Commentary Critical and Explanatory
2 Samuel 22:28
And the afflicted people thou wilt save: but thine eyes are upon the haughty, that thou mayest bring them down.
The afflicted people thou wilt save - Thou hast shown me, by the course of my personal experience, that thou wilt plead the cause of these who are subjected to unmerited wrongs, and deliver all who cry for deliverance in circumstances of suffering and persecution, like me and my followers. But thine eyes are upon the haughty, that thou mayest bring them down - Thou wilt humble the pride and check the presumptuous career of those who, like my enemies, flattered themselves that 'their mountain was standing strong, and that they never would be greatly moved.' 'The particular qualities specified are only given as examples, and might have been exchanged for others without altering the general sense. The form of expression is extremely strong and bold, but scarcely liable to misapprehension even in the last clause of 2 Samuel 22:27. No one is in danger of imagining that God can act perversely even to the most perverse. But the same course of proceeding which would be perverse in itself, or toward a righteous person, when pursued toward a sinner, becomes a mere act of vindicating justice. The resemblance of the last clause of 2 Samuel 22:27 to Leviticus 26:23, makes 'it highly probable that the whole form of this singular dictum was suggested by that passage, the rather as this song abounds in allusions to the Pentateuch, and in imitations of it,' (Professor Alexander on 'Psalms 18:1:')

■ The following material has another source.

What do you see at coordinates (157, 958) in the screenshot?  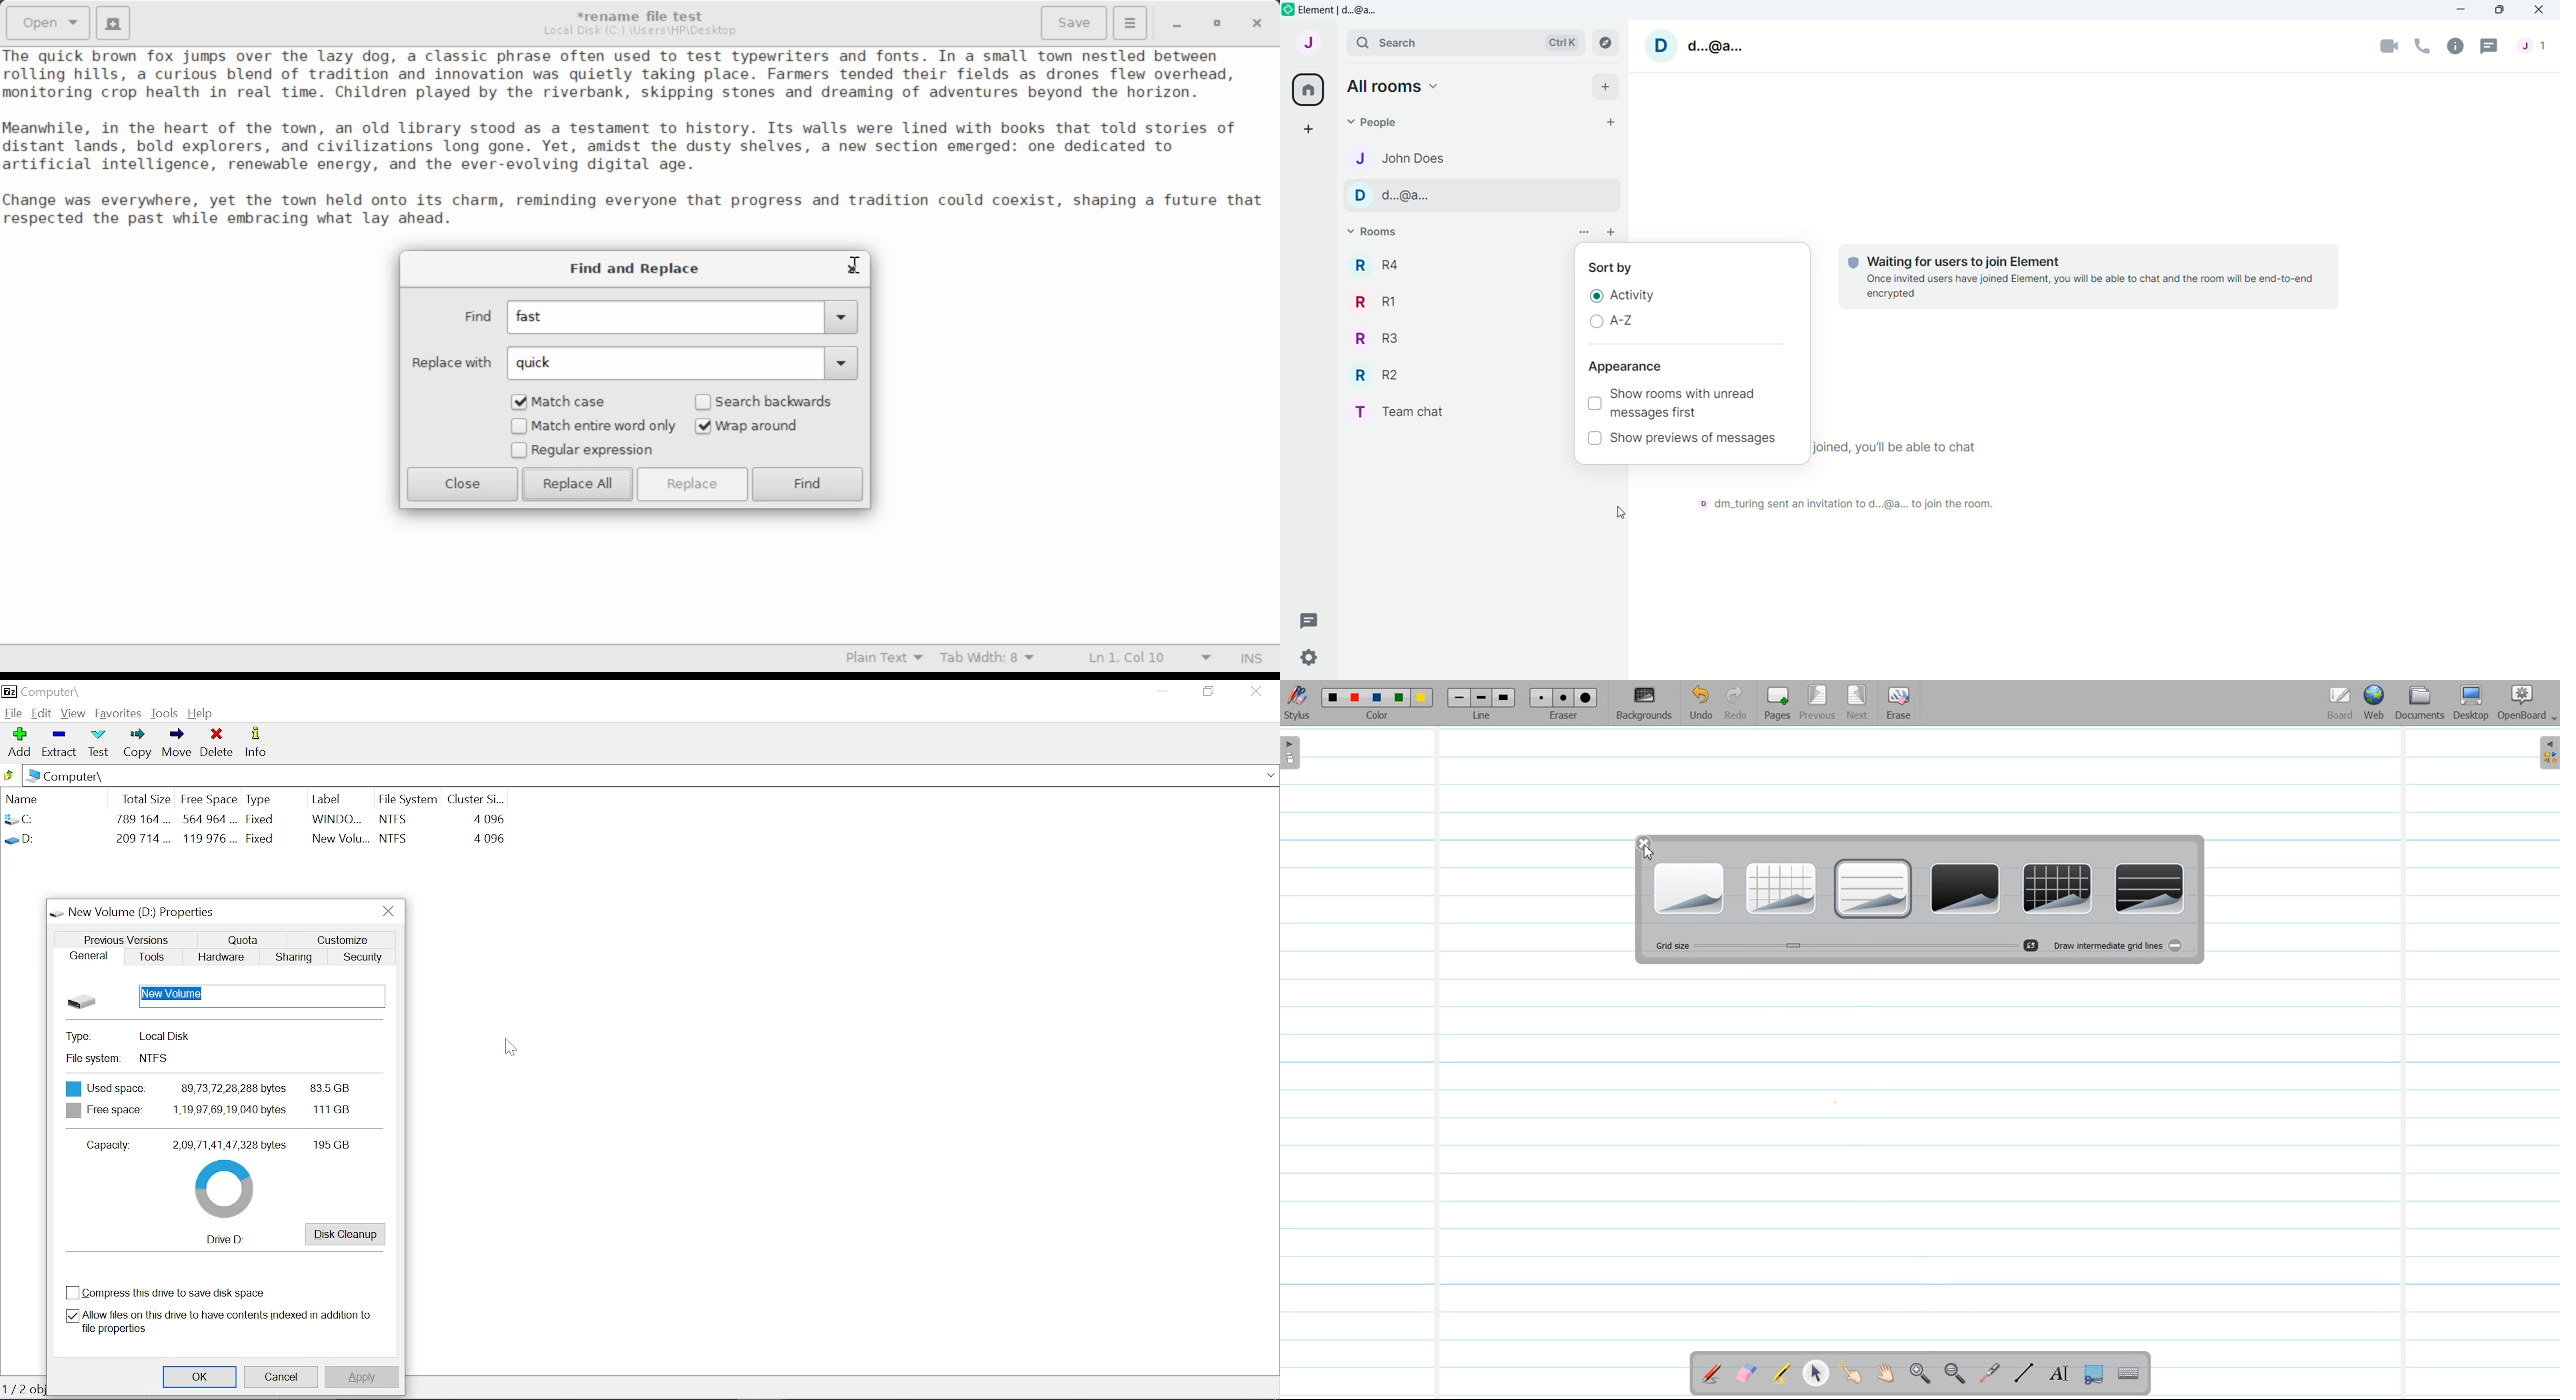 I see `tools` at bounding box center [157, 958].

In the preceding section of the song he describes himself as the humble object, the passive recipient, of the divine goodness and mercy; in this one he appears not as the object only, but also as the instrument of God's benefits. The former portion of the song was occupied exclusively with the dangers and deliverances connected with the Sauline persecution. That on which we are about to enter embraces other instances of deliverance by which his life was marked. The one recorded only tokens of the divine favour personal to himself, the other points to prospective blessings awaiting both him and his posterity.